Effect of Characteristics of Firms on Calculated Expected Return of Composite Implied Cost of Capital (CICC)

Document Type : Research Paper

Authors

Abstract

 
Journal of Accounting Advances (J.A.A)
Vol. 6, No. 1, 2014, Ser. 66/3
 
 
Extended Abstract
 
Effect of Characteristics of Firms on Calculated Expected Return of Composite Implied Cost of Capital (CICC)
 
Dr. D. Forughi                        R. Matin Nezhad
University of Isfahan
 
Introduction
       One of the important factors in making investment decisions is paying attention to return on investment. Thus financial researchers are always looking for models to predict return on investment for future periods with greater confidence.
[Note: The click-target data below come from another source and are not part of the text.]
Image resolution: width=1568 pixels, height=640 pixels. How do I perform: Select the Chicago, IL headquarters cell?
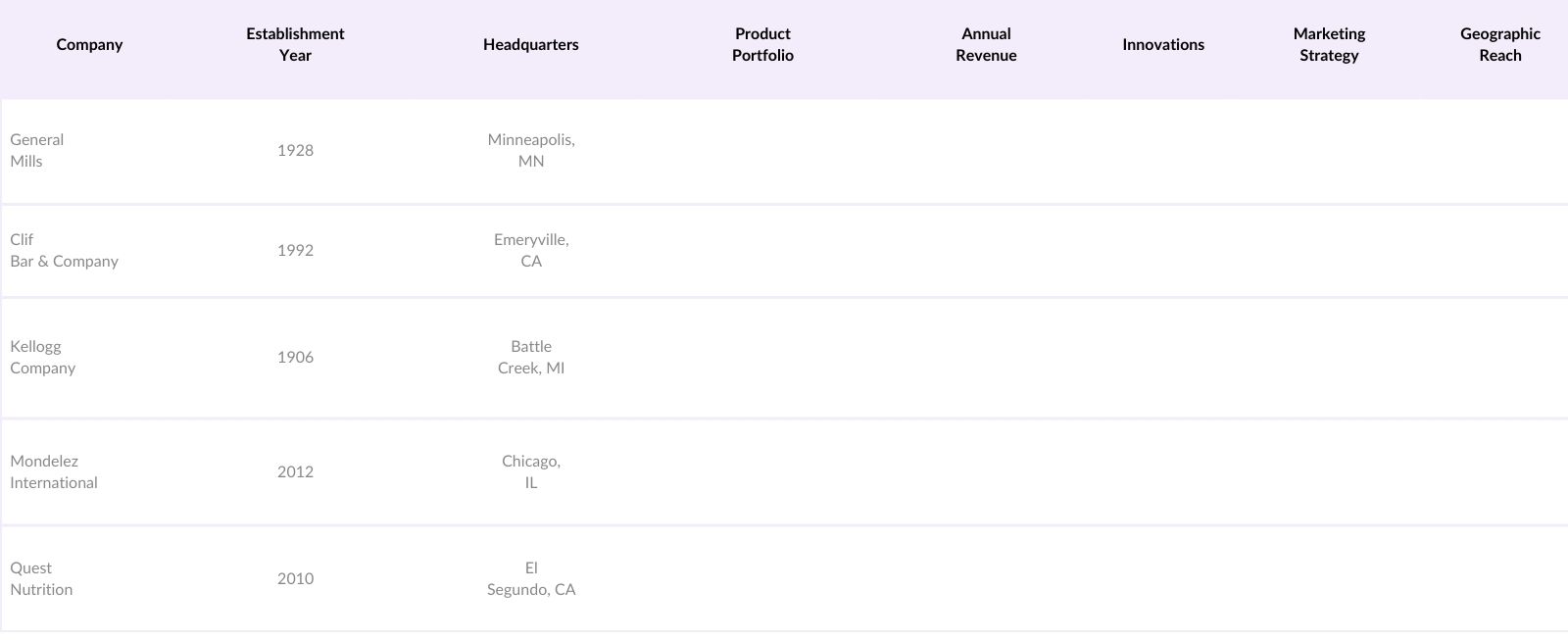click(x=531, y=472)
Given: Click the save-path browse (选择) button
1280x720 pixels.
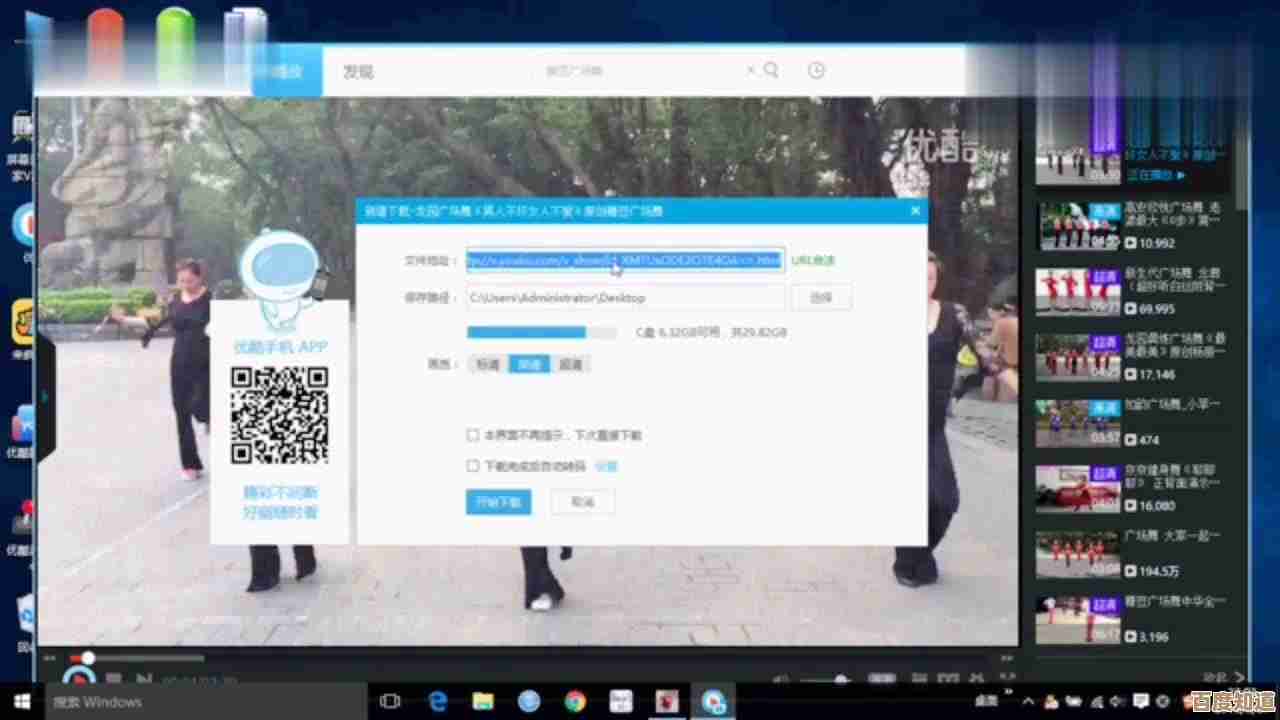Looking at the screenshot, I should [821, 297].

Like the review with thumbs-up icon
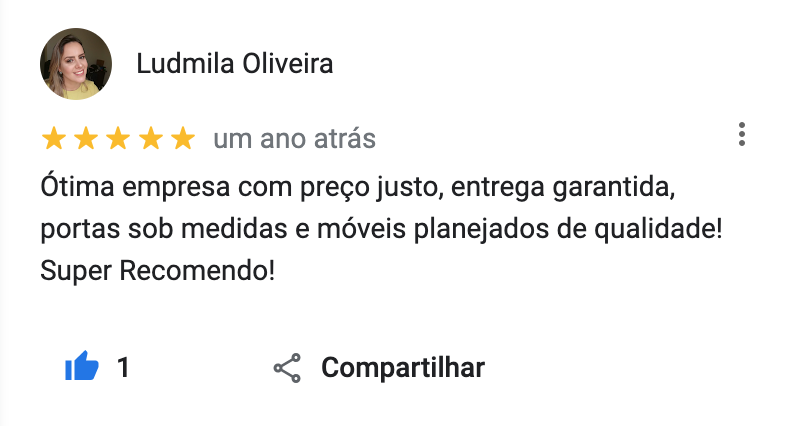click(x=81, y=368)
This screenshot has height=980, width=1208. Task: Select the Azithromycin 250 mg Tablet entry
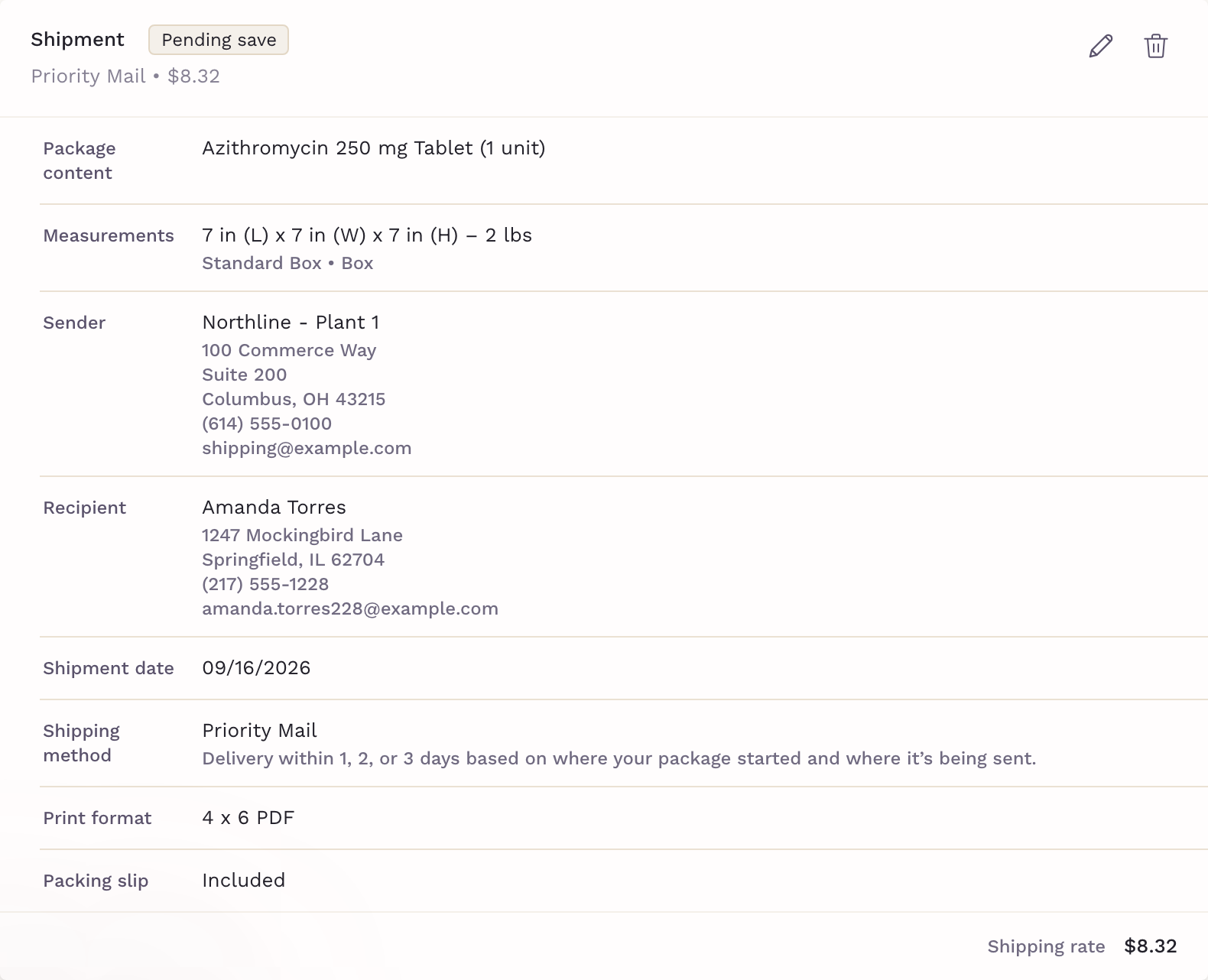373,148
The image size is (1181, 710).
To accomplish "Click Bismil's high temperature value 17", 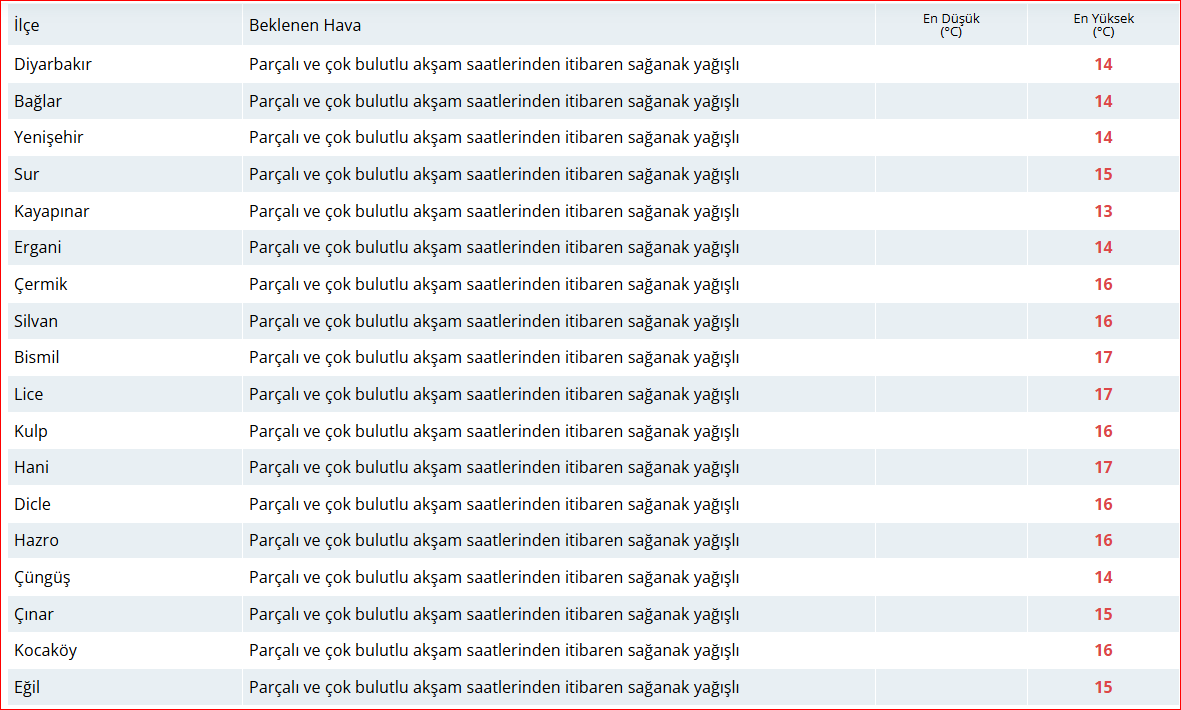I will [1103, 357].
In this regard, we can refer to Capital Asset Pricing Model (CAPM), one-factor models and multifactorial models. Until now, all of these models have faced much criticism and lost their popularity. So activists in the stock market need a better model to estimate the expected rate of return on equity. Blume and Friend first cited that realized returns are not a suitable index of expected returns. Recently following this view, Hu et al. (2012) provided a new method for calculating the expected rate of returns, that is, Composite Implied Cost of Capital (CICC). Method of CICC needs to forecast earnings and used earning forecast model proposed by Hu et al. (2012), to protect results from biased management. This method has a nonlinear structure and a long-term look to returns on investments. Finally this paper studies the relationship between expected returns of method CICC with firm characteristics.
 
Research Questions or hypothesis
       The main purpose of this study is calculate the expected rate of returns for shareholders based on the method of Composite Implied Cost of Capital (CICC) and also reviews the effect of firm characteristics (Size, book-to-market, asset growth rate and financial leverage) on return mentioned. Hypothesis states firm characteristics affect expected rate of return of CICC method significantly.
 
Methods 
       The methodological approach is based on models suggested by Hou et al. The model is estimated using data of 80 companies listed in Tehran Stock Exchange during the period 1380 to 1390. Eviews 7 and Excel software and also simulated models of the expected rate of returns, and the Java programming language were used to analyze the data.
 
Results
       The empirical evidence shows the relationship between size, book-to-market and financial leverage with expected returns of method CICC is positive and significant. Also the relationship between assets growth rate and returns mentioned is negative and significant. 
 
Conclusion
       Findings suggest expected returns rate calculated through CICC is related significantly to characteristics of firm and means expected returns rate of method CICC is the relevant expected returns rate.